** Opening Provided material block **

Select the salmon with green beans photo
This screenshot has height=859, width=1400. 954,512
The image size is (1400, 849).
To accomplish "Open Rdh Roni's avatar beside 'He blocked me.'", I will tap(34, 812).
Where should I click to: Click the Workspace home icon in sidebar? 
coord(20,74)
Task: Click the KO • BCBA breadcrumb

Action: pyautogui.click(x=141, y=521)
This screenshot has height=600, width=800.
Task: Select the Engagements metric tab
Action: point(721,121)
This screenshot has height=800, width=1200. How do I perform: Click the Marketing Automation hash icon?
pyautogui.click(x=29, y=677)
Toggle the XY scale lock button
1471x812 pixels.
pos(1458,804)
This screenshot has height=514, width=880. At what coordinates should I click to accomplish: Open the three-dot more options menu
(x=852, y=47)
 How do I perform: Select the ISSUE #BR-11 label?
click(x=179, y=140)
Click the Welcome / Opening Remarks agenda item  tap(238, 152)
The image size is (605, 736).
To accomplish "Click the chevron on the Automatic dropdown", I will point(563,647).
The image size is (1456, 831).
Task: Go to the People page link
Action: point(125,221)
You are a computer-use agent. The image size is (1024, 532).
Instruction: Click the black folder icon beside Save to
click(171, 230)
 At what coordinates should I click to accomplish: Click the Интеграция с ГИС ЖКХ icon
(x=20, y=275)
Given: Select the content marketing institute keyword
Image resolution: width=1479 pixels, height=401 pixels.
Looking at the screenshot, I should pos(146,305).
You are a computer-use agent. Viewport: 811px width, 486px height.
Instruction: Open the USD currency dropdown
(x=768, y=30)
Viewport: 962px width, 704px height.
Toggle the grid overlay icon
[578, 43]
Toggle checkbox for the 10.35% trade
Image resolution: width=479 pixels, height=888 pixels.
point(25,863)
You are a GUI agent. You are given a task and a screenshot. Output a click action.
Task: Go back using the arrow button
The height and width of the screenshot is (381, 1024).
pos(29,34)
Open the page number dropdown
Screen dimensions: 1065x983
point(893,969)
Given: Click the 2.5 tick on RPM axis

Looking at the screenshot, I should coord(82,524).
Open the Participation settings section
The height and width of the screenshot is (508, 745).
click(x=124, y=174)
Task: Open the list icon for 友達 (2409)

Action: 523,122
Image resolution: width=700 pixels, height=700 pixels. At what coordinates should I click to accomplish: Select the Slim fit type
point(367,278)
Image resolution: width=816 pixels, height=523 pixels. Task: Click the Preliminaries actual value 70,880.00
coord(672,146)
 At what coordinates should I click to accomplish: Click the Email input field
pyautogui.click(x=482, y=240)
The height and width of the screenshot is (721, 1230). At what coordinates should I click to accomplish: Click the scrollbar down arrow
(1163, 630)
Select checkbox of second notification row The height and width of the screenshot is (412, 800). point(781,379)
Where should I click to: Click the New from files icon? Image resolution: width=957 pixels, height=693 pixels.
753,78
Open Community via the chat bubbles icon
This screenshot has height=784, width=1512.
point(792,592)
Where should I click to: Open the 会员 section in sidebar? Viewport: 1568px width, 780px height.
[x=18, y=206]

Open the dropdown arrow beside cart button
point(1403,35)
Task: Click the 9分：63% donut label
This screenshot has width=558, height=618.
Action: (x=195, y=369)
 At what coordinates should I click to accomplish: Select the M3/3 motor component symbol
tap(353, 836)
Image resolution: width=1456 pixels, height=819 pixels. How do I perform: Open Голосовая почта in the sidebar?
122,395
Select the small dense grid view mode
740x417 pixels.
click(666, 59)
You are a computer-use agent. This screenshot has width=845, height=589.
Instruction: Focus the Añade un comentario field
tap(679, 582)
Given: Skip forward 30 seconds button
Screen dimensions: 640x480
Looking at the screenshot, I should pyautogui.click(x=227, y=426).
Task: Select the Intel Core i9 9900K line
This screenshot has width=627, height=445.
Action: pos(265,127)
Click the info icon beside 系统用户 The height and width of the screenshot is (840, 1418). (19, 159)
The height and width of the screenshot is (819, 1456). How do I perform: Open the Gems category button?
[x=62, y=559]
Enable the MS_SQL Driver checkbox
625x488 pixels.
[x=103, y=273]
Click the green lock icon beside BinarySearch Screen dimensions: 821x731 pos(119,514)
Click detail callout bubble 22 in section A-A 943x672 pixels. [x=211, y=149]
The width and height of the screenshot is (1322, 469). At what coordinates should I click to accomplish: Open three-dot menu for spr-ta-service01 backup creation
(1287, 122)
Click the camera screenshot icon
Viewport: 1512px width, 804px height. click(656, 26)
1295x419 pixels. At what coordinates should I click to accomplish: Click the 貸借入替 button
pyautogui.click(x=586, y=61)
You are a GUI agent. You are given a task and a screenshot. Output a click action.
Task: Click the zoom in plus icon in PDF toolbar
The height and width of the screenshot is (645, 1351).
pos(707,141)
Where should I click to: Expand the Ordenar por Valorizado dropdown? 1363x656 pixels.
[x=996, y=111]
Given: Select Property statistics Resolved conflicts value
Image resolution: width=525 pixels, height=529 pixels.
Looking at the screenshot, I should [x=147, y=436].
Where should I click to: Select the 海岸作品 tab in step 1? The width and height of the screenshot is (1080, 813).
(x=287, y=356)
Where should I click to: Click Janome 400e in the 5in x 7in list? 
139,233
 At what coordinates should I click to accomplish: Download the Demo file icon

** Closing Provided material block **

**Work order:** Where does the word "agent" appear in the material above? Copy every line that holds it.

**Task answer:**
You are a computer-use agent. The image size is (1024, 532).
You are a computer-use agent. Viewport: 811px width, 486px height.
You are a GUI agent. You are given a task and a screenshot. Output a click action.
You are a computer-use agent. This screenshot has width=845, height=589.
You are a GUI agent. You are given a task and a screenshot. Output a click action.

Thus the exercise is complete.